①注意深くあれ Be attentive
②知的であれ Be intelligent
③道理をわきまえよ Be reasonable
④責任をもて Be responsible

自己超越は知的で合理的であるだけではなく、道徳的で倫理的でなければならないという。抽象的表現だが、ジョンストン師の次の言葉はかれの本音がぽろりと出たものかもしれない。「例えば、原子力を扱う科学者は、自分の研究がどのように利用されるかに関心を寄せねばなりません」(180頁)。ジョンストン師の念頭にあるのは「原爆の父」V.ハイゼルベルグらしく、「自然界は不確定か」 (原文は Can nature be so absurd),
 そうではあるまい、と神秘家の道に導かれたようだ(172頁)。

 Being-in-love とは「神と恋に落ちる」という意味だ。神との恋愛、神が恋人とはなんのことか。ロナガンは言う。「愛はすべて自己放棄であるが、神と恋に落ちるのは、制約も資格も条件も留保もなしに愛のうちにあることである」(182頁)。ロナガンはトマス・アクイナスの恩恵論、認識論に革命的解釈を施して、第二バチカン公会議に大きな貢献をしたと評価されることが多いが、ジョンストン師はむしろ神秘神学への貢献こそ重要だったと言いたいようだ。この「愛」は抽象的な愛ではない。「男と女が愛し合っても、包み隠さず愛を告白しなければ、まだ愛し合っているとは言えない。ただ黙っているなら、二人の愛は自己放棄や自己献身の境地にまだ達していないということである」(183頁)。リアルな表現である。事実、マートンにもジョンストン師にも心を寄せる女性がいたらしい。

 つまり、ジョンストン師は、科学者は実験的な方法に従いながら真理を探究し、同時に、超越的な方法で真理を探究している。かれらは「愛のうちにある存在」となった。神秘神学はこの実験的方法と超越的方法を統合する途だと言っているわけだ。師はニュートンとアインシュタインの二人を検討しながら、科学と宗教が対立しないことを説明していく。そして、「未来の神秘神学は、科学者を無視することはできません」と本章を結んでいる。
 だが、一つ根本的な問題が残る。アインシュタインは「宇宙の合理性への深い確信」を抱いていた。宗教的感情をもっていた。だがかれは「人格神」という概念は否定していたという。こういう宇宙と神を同一視する思想を汎神論と呼ぶなら、これは汎神論ではないのか。ジョンストン師はなんと答えるのだろうか。


第8章 修徳主義とアジア

 本章は、神秘神学がアジアの神秘主義、特に禅から学ぶことが多いと主張する。
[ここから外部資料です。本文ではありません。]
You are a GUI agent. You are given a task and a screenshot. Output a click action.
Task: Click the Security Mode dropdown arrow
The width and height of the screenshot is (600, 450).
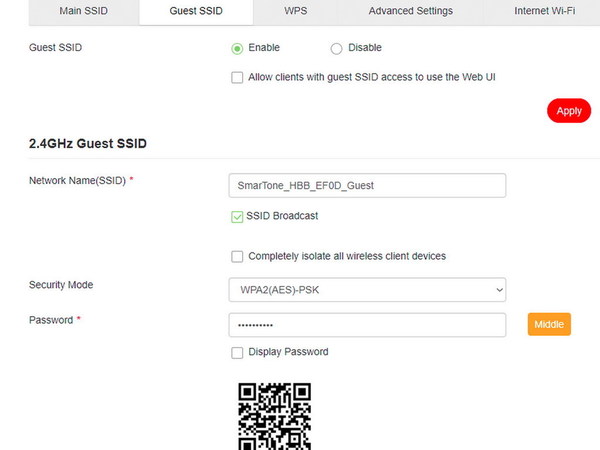[x=499, y=290]
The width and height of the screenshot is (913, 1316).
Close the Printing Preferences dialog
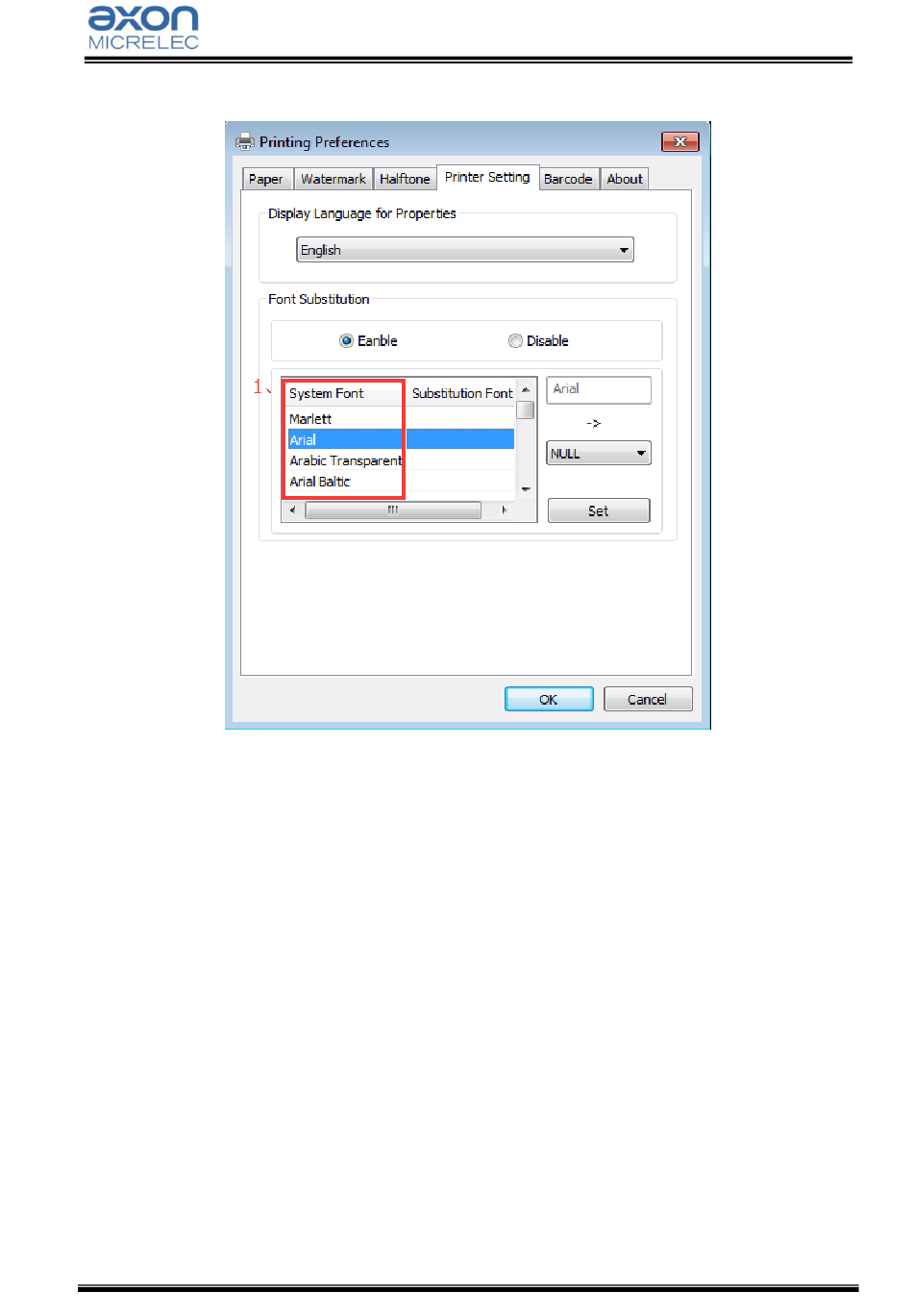[679, 141]
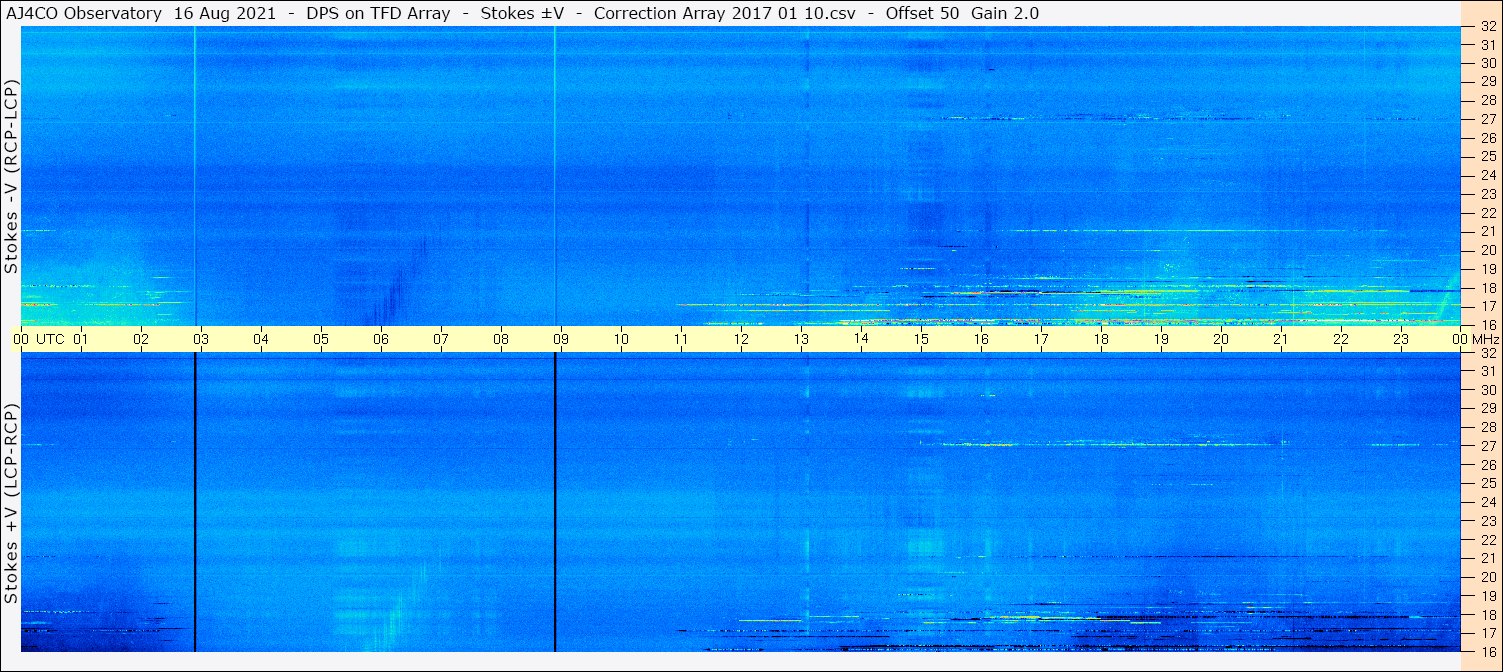This screenshot has width=1503, height=672.
Task: Click the 32 MHz label on upper frequency scale
Action: (x=1488, y=27)
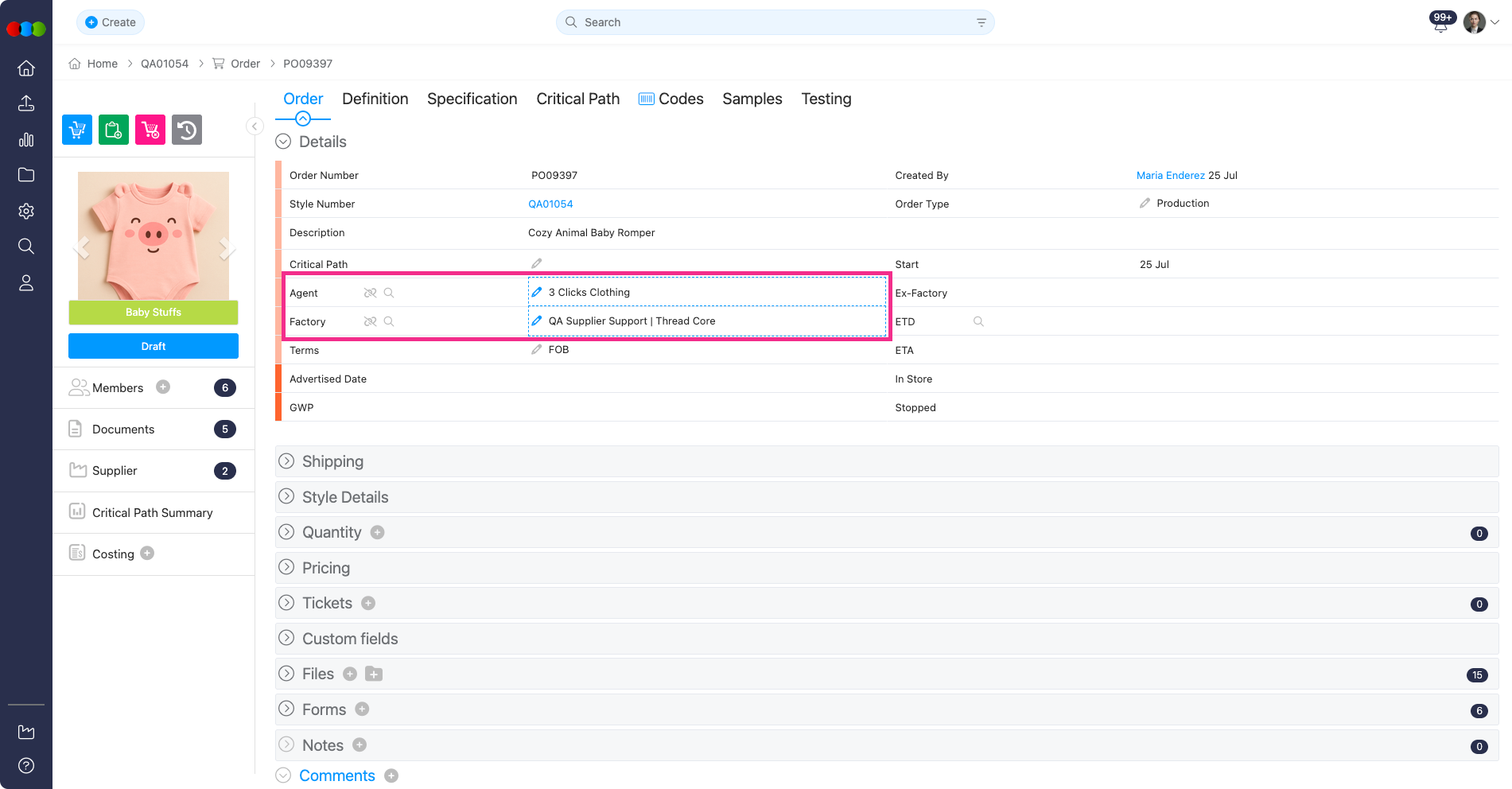Add a member with plus icon

[163, 387]
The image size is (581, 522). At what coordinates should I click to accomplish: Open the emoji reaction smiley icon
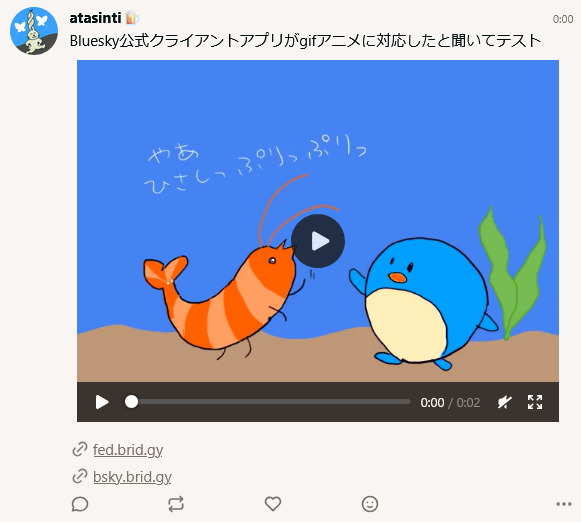click(370, 504)
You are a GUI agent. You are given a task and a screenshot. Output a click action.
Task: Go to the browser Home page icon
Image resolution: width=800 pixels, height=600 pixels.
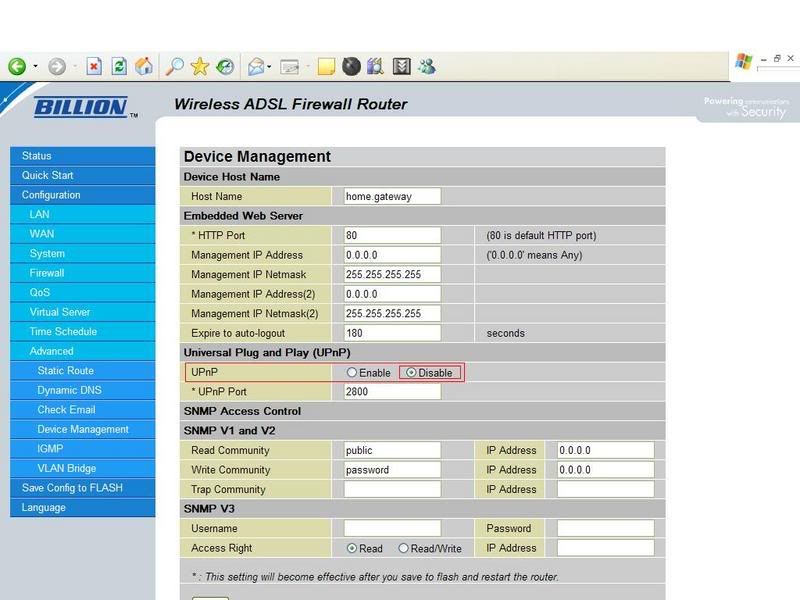144,66
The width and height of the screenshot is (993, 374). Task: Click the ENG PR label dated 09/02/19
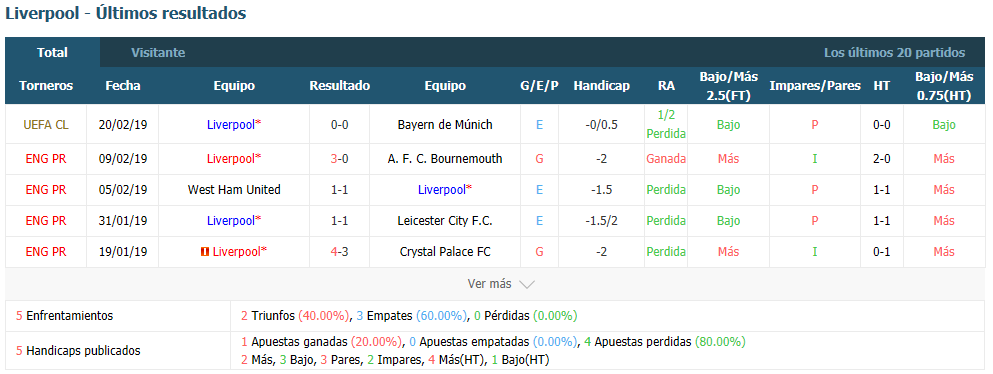pyautogui.click(x=46, y=159)
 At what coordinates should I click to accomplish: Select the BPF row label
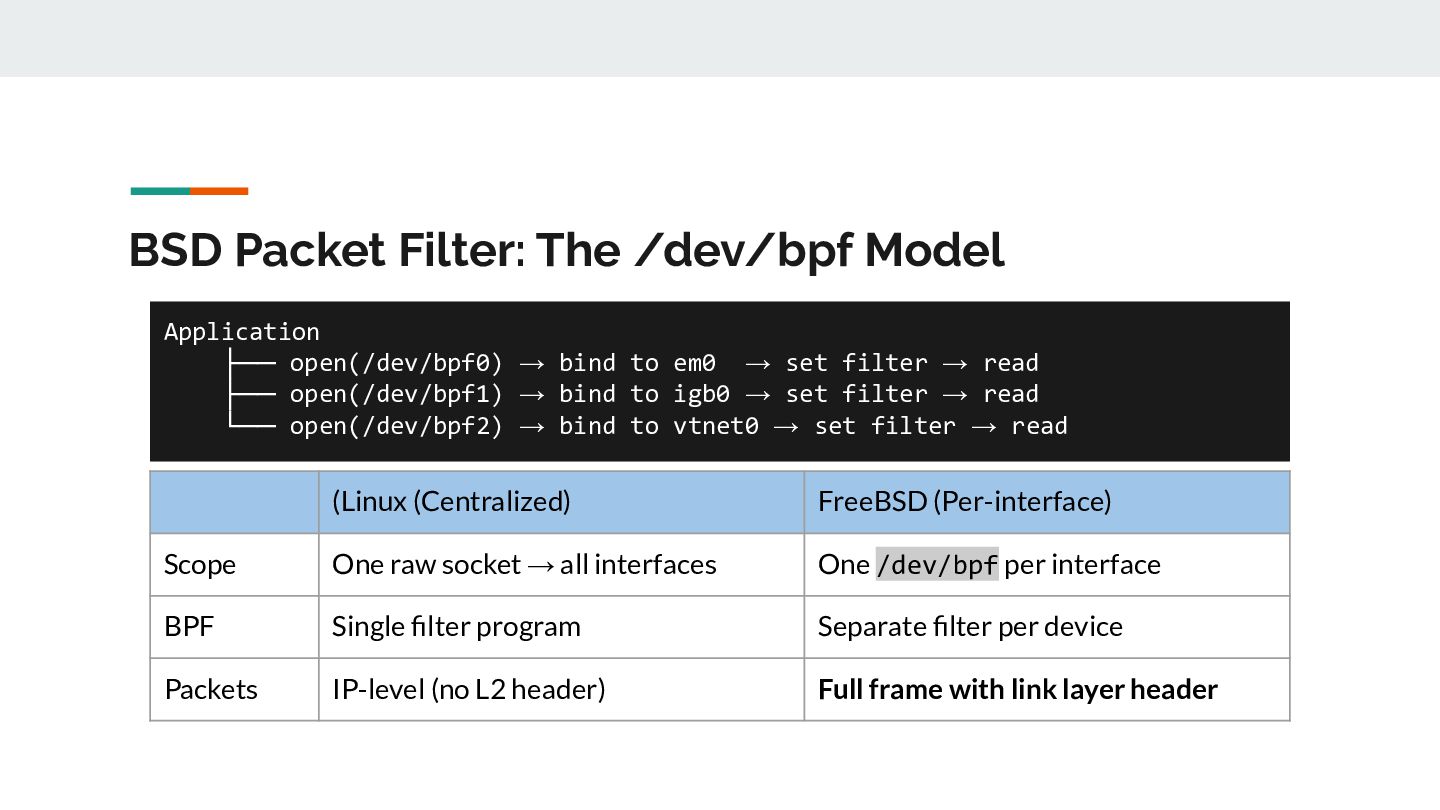(189, 627)
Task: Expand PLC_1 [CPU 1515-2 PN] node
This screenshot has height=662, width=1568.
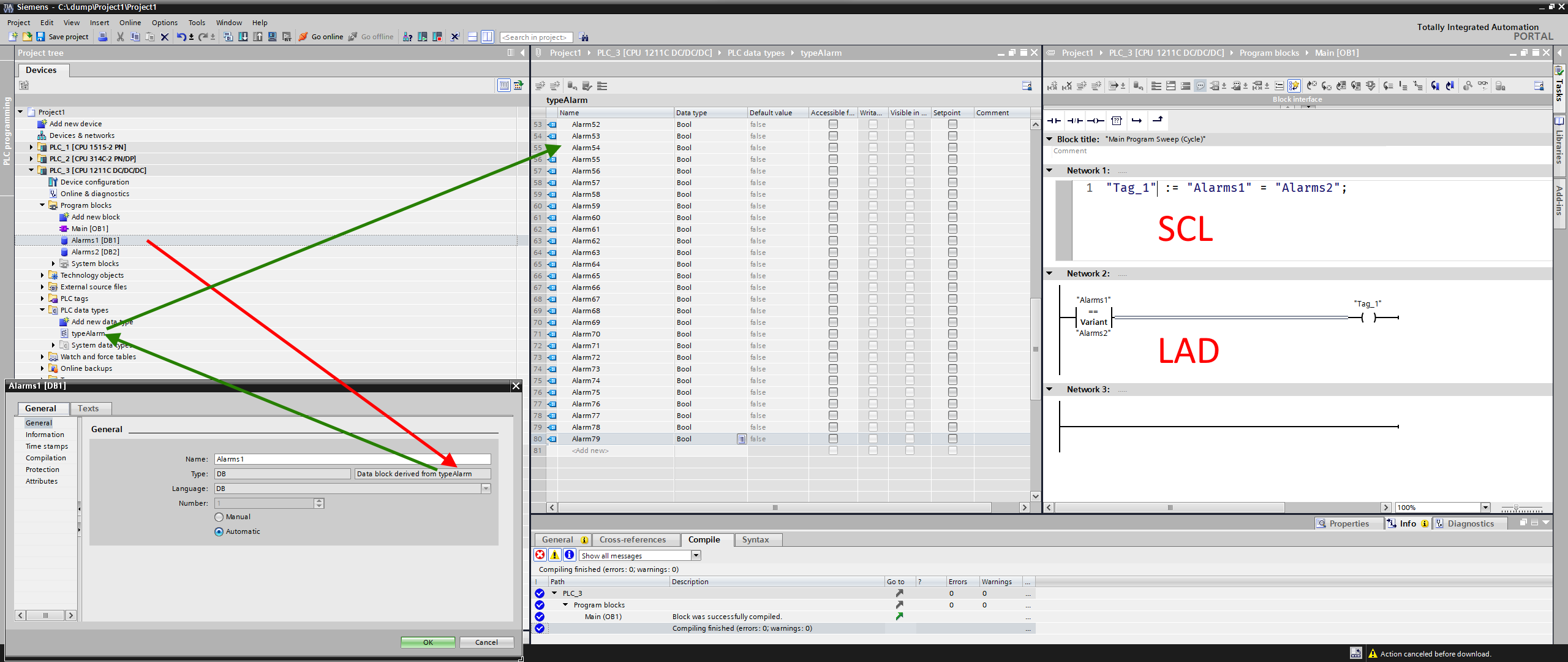Action: point(31,147)
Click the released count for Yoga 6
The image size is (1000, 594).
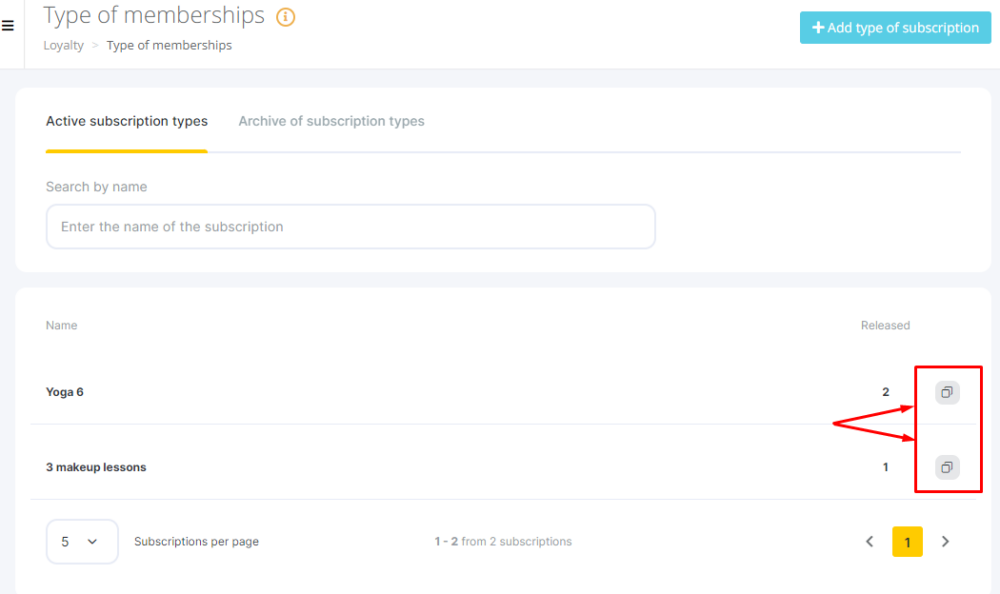885,392
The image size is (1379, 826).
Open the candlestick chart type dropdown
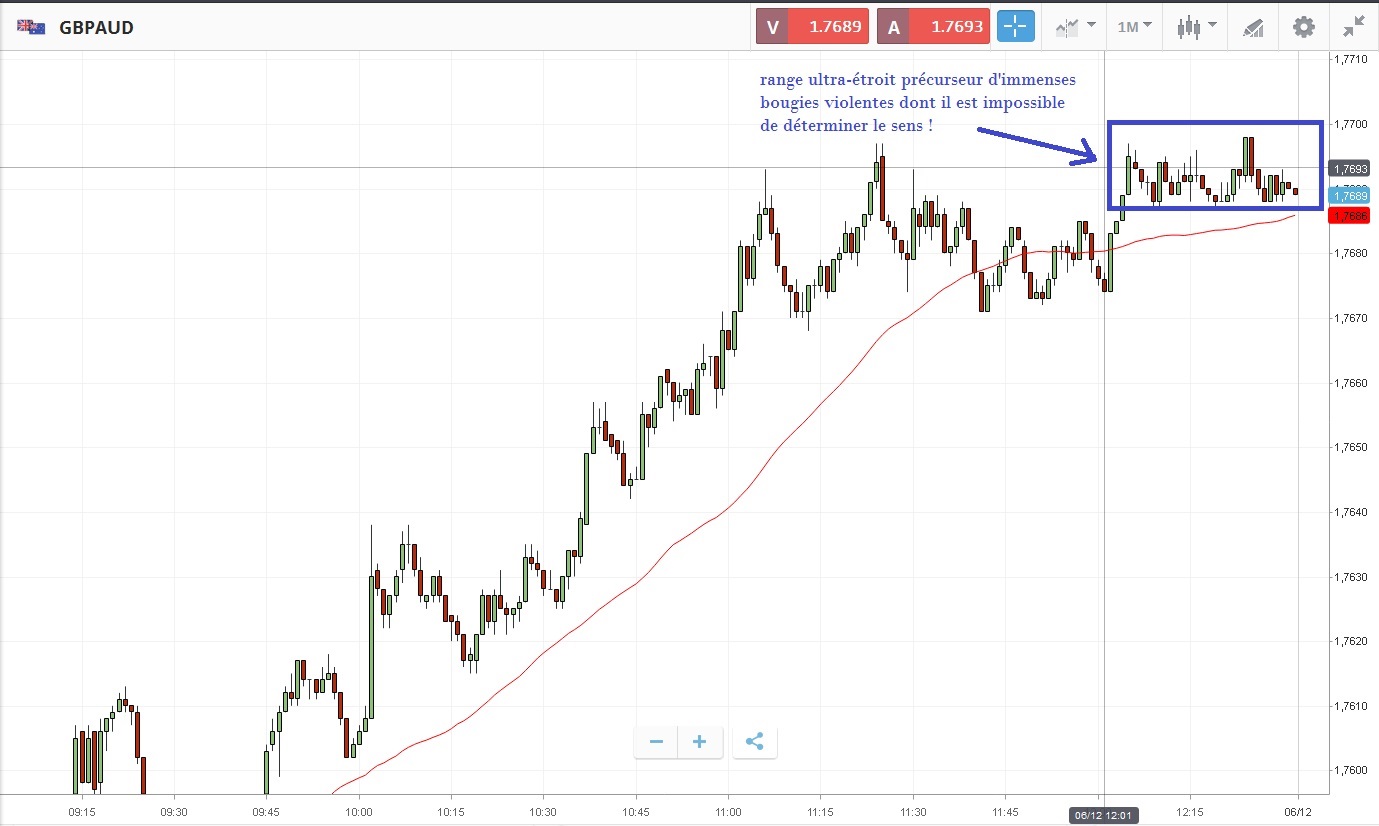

本章のタイトルは修徳主義となっているが、原題は Aseticism and Asia だ。修徳とは askesis のことで、鍛錬とか訓練のことを意味するらしいが、たんなる肉体的鍛練ではなく、霊的に精進する、向上するという意味を持つ。このため、カトリックでは、日本語では、禁欲ではなく、修徳というよい訳語が与えられているようだ(注1)。
 まず、「修行」の意義が問われる。祈りと修行は切り離せない。修行はacetical practiceの訳だが、イグナチオ・ロヨラの「霊操」でも、修徳的実践、つまり、祈りの方法や、姿勢、呼吸法について述べられているという。ここでは神秘神学と修徳神学は区別され、前者は神からの賜物である霊魂の内的生活のことを指し、後者は、人間側からの努力をさす。いわば上からの賜物と下からの祈りともいえようか。そして20世紀に入って神秘神学は修徳神学に取って代わられた。中世の鞭打ちの苦行などは現代では意味を持たなくなった。だが、神秘的祈りを求める人はいつの時代にもいる。修徳神学に飽き足らない人々がアジアの実践的瞑想法に目を向け始めた。
 東洋の修徳的(禁欲的)伝統は、一方では「道」の世界では「行」として発達した(茶道・書道・柔道・剣道などの道、原書では ways)。他方、宗教のなかでは「修行」として発達した(原書では漢字で修行という文字がそのまま使われている もちろん shugyouと訳してもいる)。修行には三つの形態がある。①身体の鍛錬 ②呼吸の鍛錬 ③心の鍛錬。
 まず、身体の鍛錬では、「気」(中国ではchi)というエネルギーが流れる「経路」(meridians)、源である「肚 はら」と「丹田 たんでん」(臍下5センチくらい)などが説明される。武道でも瞑想でも丹田に気づき、意識を集中させることが大事なのだという。そのためには姿勢が大事で、「正座」の意味が説明される(訳者はさらに、結跏趺坐とか只管打坐などの用語を使って意訳しているのはすばらしい)。
 呼吸の鍛錬では腹式呼吸、丹田呼吸が説明される。「丹田呼吸は心身の調和をもたらし、宇宙全体と調和させ」るのだという(200頁)。
 心の鍛錬では、日本語の「精神統一」を「無心」や「無我」という言葉を使って説明する(注2)。気が散っても(distractions)、雑念とは戦わず、なるがままにする、しかし丹田には力を入れておく、のだそうです。こういう説明は、ジョンストン師は座禅を何十年とやってきましたから、力が入っています。わたしはこういう世界は不案内なので、学ぶことが多かった。
 修行には「道」と同じく身体・呼吸・心の鍛錬が必要だが、修行は宗教的行為、瞑想だからもう一つ信心(信仰)が入ってくる。仏教の修行では、仏陀・ダルマ・サンガという三宝への帰依が唱えられる。
 禅では四弘誓願が唱えられる。四弘誓願(しぐせいがんと読む)は誓いだが、完全に利他的な無私の行だという。

衆生無辺誓願度 (しゅじょう むへん せいがんど)
煩悩無尽誓願断 (ぼんのう むじん せいがんだん)
法門無量誓願学 (ほうもん むりょう せいがんがく)
仏道無上誓願成 (ぶつどう むじょう せいがんじょう)

 意味はなんとなくお分かりいただけるだろう。「数限り無い衆生を悟りの彼岸に渡すことを誓う」「尽きることの無い煩悩を滅することを誓う」「計り知ることのできない仏法の深い教えを学ぶことを誓う」「無上の悟りを成就することを誓う」。仏教は救済宗教ではないと言われることが多いが、ジョンストン師は仏教は救いの宗教だと断言している。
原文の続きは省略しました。